== Provided passage ==
Upconversion color tuning in Ce3+-doped LiYF4:Yb3+/Ho3+@LiYF4 nanoparticles towards ratiometric fluorescence detection of chromium(III)

- A dual-emission Ce3+-doped LiYF4:Yb3+/Ho3+@LiYF4 upconversion nanoparticles were synthesized.
- The output color of the nanoparticles can be precisely manipulated by modulating the doping-concentration of Ce3+ ions.
- Cr3+-responsive rhodamine derivative was assembled on the surface to fabricate the colorimetric probe by LRET process.
- A sequence of color change were obtained under 980 nm laser excitation, which could easily be visualized by the naked eye.
- This ratiometric probe is successfully applied to practical detection.
===
== Source material ==
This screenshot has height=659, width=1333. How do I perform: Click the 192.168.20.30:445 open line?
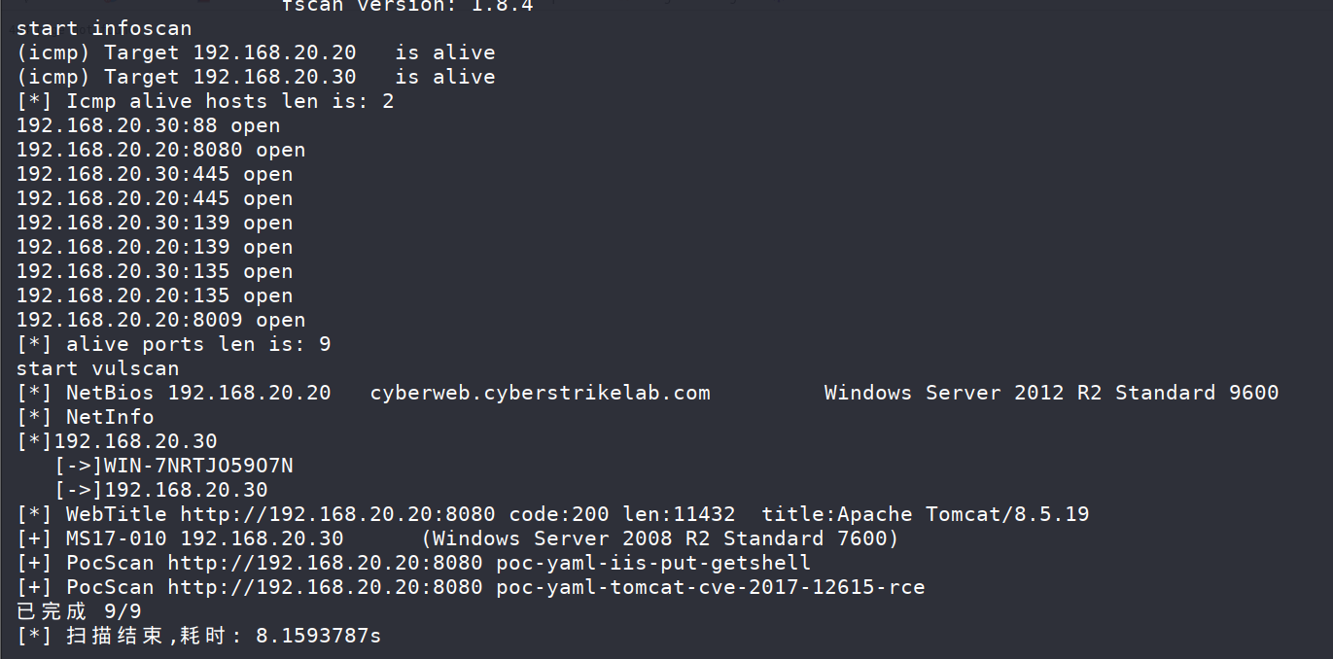(155, 174)
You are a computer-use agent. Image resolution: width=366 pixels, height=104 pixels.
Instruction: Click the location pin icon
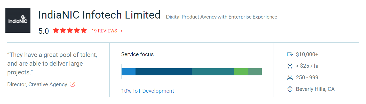[290, 89]
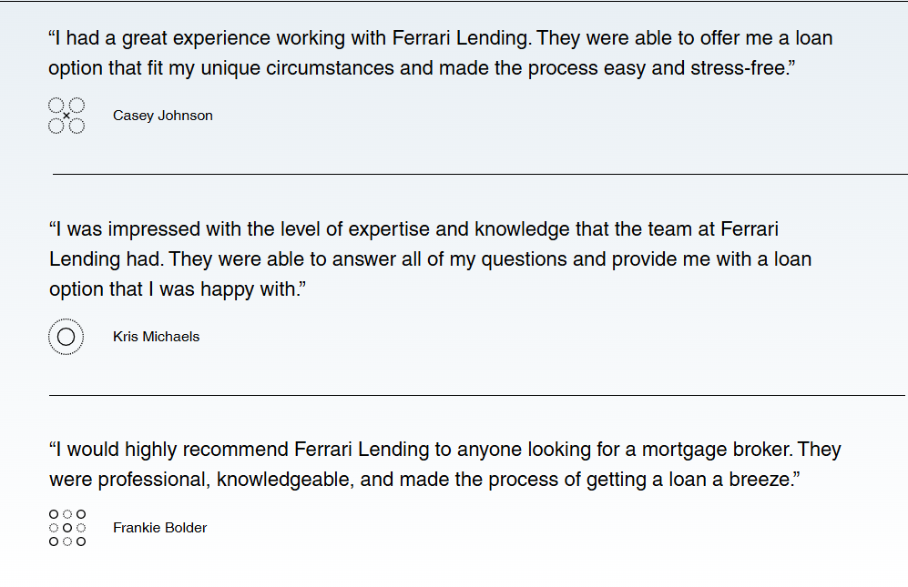Click the testimonial starting "I would highly recommend"

coord(444,464)

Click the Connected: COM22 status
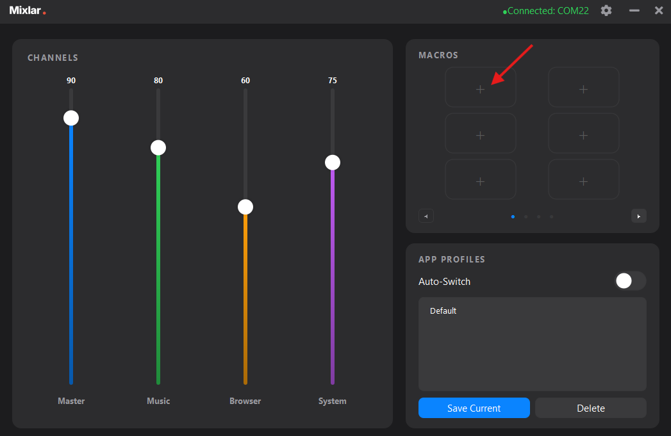(x=546, y=10)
===
### [Problem to solve]
Transcribe the upconversion nanoparticle text from "- The output" up to and including "by LRET process.".

### [Solution for this problem]
- The output color of the nanoparticles can be precisely manipulated by modulating the doping-concentration of Ce3+ ions.
- Cr3+-responsive rhodamine derivative was assembled on the surface to fabricate the colorimetric probe by LRET process.